MESTRE - «Samad mi abbracciava sempre e mi ha insegnato a farlo con tutti gli studenti», ha ricordato emozionato Marco Rinaldi, professore di tecnologia dell'istituto Giulio Cesare. «È cresciuto come un ragazzo italiano, era brillante e silenzioso, studiava ogni giorno anche cinque pagine del Corano» ha raccontato lo zio Uddin Pabel, stringendo tra le mani la fotografia in bianco e nero dell'undicenne Samad Miah.
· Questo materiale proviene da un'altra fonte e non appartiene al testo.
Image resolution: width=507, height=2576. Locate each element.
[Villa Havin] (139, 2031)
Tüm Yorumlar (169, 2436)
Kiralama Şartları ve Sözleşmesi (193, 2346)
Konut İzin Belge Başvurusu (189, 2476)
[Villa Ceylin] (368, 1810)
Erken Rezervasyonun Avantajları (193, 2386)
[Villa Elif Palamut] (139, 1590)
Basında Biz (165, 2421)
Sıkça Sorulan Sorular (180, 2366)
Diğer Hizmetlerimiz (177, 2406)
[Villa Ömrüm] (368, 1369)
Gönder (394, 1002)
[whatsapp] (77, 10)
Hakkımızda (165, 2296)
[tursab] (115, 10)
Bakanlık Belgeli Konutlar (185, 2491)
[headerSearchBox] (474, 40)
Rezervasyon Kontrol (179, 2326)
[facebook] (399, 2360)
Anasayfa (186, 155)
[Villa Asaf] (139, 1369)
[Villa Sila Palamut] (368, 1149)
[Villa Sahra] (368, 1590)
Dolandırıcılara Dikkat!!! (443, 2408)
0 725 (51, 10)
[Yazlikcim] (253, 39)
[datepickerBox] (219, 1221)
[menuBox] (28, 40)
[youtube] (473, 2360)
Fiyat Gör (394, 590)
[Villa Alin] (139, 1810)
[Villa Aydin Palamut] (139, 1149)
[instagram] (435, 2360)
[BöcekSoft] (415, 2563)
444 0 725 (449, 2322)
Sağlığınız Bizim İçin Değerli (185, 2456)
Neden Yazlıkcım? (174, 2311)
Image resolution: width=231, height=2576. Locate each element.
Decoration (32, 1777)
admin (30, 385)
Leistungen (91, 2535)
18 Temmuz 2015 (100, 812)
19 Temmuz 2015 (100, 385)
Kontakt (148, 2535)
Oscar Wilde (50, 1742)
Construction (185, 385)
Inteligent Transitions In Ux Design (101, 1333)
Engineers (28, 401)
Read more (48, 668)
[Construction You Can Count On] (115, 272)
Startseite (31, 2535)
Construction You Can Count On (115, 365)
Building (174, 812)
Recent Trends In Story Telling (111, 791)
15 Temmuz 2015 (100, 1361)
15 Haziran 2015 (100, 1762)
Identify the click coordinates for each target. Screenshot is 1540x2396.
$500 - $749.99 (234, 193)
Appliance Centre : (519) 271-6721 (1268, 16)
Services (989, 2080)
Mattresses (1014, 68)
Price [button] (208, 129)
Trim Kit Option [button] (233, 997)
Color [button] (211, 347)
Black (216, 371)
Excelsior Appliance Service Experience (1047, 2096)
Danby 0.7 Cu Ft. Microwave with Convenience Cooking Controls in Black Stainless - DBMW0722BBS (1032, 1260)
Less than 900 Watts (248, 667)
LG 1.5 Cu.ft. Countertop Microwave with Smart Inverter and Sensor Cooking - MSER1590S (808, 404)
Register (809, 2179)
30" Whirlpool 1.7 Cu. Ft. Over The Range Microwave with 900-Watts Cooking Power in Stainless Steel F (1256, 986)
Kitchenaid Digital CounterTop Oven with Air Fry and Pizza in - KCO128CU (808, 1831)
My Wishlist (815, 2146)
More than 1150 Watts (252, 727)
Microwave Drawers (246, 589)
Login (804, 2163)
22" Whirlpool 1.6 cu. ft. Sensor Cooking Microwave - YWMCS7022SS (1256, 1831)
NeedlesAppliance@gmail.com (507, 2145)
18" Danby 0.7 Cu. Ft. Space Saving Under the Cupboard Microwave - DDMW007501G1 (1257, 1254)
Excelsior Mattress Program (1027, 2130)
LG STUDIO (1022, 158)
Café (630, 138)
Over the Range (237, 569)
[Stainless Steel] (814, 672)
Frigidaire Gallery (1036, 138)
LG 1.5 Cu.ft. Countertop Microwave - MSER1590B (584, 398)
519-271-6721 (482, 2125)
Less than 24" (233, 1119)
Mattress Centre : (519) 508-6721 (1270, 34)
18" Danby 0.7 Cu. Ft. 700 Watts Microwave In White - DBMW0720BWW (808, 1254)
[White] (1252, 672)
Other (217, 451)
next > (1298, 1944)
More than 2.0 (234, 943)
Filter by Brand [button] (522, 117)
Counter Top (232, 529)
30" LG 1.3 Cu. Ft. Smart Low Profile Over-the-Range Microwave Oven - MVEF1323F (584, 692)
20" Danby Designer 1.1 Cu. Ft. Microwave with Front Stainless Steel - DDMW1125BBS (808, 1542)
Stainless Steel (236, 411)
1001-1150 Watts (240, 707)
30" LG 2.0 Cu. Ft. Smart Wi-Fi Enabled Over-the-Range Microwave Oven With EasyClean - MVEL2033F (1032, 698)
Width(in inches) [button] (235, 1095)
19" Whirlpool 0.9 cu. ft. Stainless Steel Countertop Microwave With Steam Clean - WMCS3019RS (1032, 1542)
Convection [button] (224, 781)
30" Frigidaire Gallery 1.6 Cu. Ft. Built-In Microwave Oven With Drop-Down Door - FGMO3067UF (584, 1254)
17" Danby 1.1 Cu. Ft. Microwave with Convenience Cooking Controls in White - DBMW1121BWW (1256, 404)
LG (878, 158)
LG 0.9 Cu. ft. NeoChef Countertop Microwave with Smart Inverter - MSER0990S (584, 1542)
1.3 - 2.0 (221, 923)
Sono le testimonianze di due culture diverse, ma unite nel dolore delle mille persone che ieri mattina, 23 agosto, hanno partecipato ai funerali del bambino che il 14 agosto scorso ha perso la vita nel lago di Molveno, in Trentino, dove si trovava in gita con la famiglia e i membri della comunità bengalese di Mestre. La cerimonia si è svolta all'aperto, nel piazzale di fronte alla moschea di via Linghidal, una laterale di via Torino. La bara del piccolo è arrivata insieme a quella di un anziano, Morshed Alam, mancato il 12 agosto all'ospedale dell'Angelo. «Provenivano entrambi dallo stesso paese, il villaggio di Bhairab ha detto Kamrul Syed, portavoce della comunità bengalese, prima di iniziare le preghiere funebri. Accanto a numerosi uomini arrivati chi in auto, chi in autobus e a piedi con alcuni bambini, c'erano anche gli insegnanti di Samad e una sua compagna di classe. «Siamo affranti ha commentato la dirigente scolastica Michela Manente -. Era un ragazzo sereno, sorridente, simpatico e disponibile, molto bravo a scuola, lo conoscevamo da tanti anni. È una perdita per la scuola e la comunità. Abbiamo già inviato una lettera ai genitori, perché interverremo con un sostegno psicologico in classe per il supporto dei compagni».